New Delhi, 9 December. Information has been given about the Eighth Central Pay Commission (CPC) constituted to increase the salary and pension of central government employees, which also includes the scope and timeline of its implementation. Minister of State for Finance Pankaj Choudhary gave this information in written reply to the questions of some MPs in the Lok Sabha on Tuesday during the current winter session.

Central Pay Commission has been formally constituted

Pankaj Chaudhary said that the Pay Commission has been formally constituted and its Terms of Reference (ToR) were notified through a resolution of the Finance Ministry on November 3, 2025. He also said in the written reply that the 8th CPC will cover a large population of government employees and retirees. More than 50.14 lakh central government employees and about 69 lakh pensioners will come under the purview of the commission.

When will the salary of the 8th Pay Commission be implemented?,

On the question of when the new salary and benefits will be implemented, the minister said that the government will decide the date of implementation of the 8th CPC. However, the commission has to submit its recommendations within 18 months from the date of its constitution. This means by mid-2027. The government also assured that once the accepted recommendations are finalized, appropriate funds will be arranged to implement them.

The recommendations will take effect on January 1.expected from 2026

Going by the trends created by previous Pay Commissions, the recommendations of the 8th CPC are generally expected to take effect from January 1, 2026. This means that whatever change happens, even if it happens after January 2026, the changed salary will be calculated from January 2026 only, hence the necessary arrears will be paid when it comes into effect.

However, in the past the government has put several months or even years between the due date and the actual rollout. For example, the recommendations of the 7th CPC were implemented within six months of the due date, while others took longer.

Who will participate in the 8th CPC?,

In the Minister’s reply in Parliament, the mandate outlined in the notified Terms of Reference for the 8th CPC was explained in detail. These include Central Government employees (both industrial and non-industrial), All-India Services and Defense Forces employees, Union Territory employees and so on.

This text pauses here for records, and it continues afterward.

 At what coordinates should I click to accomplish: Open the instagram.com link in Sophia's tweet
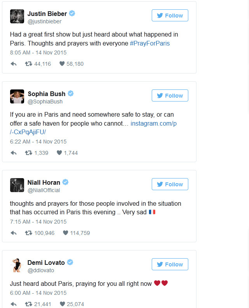(154, 123)
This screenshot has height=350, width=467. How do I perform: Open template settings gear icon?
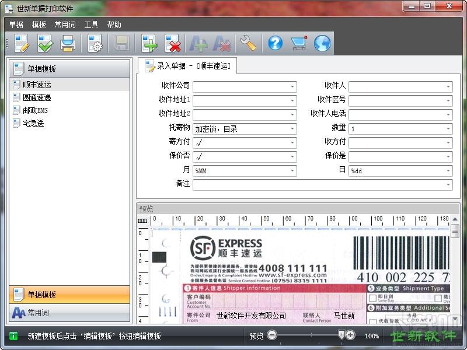[x=95, y=43]
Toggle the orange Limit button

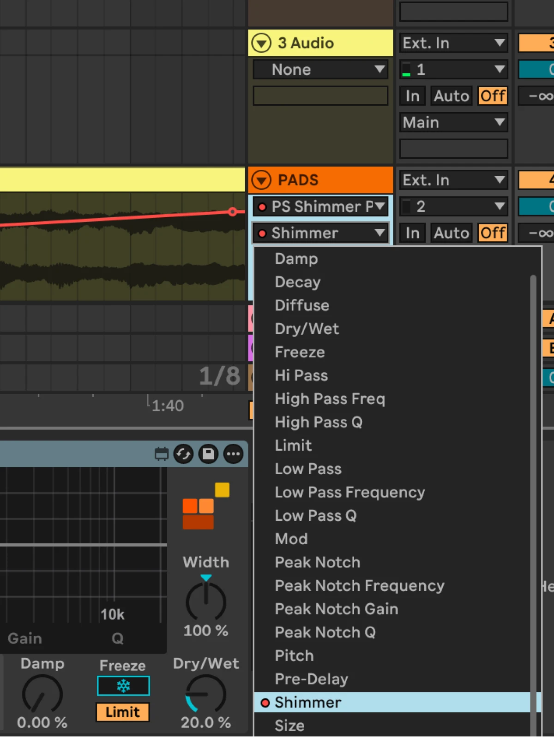coord(123,712)
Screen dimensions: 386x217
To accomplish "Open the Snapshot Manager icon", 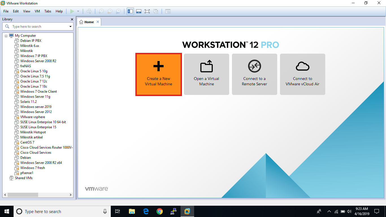I will click(118, 11).

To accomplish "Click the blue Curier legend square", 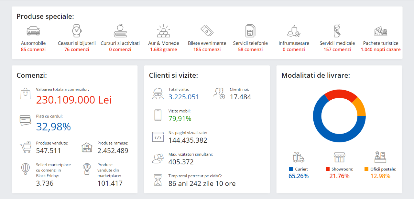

Possibility of increase in salary by 20-25 percent

Based on the current proposal and trend, major changes are expected in the salary structure from the 8th CPC. This increase can be up to 20–25 percent. The earlier proposal had suggested a larger increase in the minimum basic pay, perhaps reaching Rs 34,500–41,000 per month. When the new pay commission is implemented the existing Dearness Allowance (DA) is usually reset to zero. However, the government has clarified that at present there is no proposal under consideration to permanently merge the existing DA with basic pay. Higher base salary usually means more related benefits.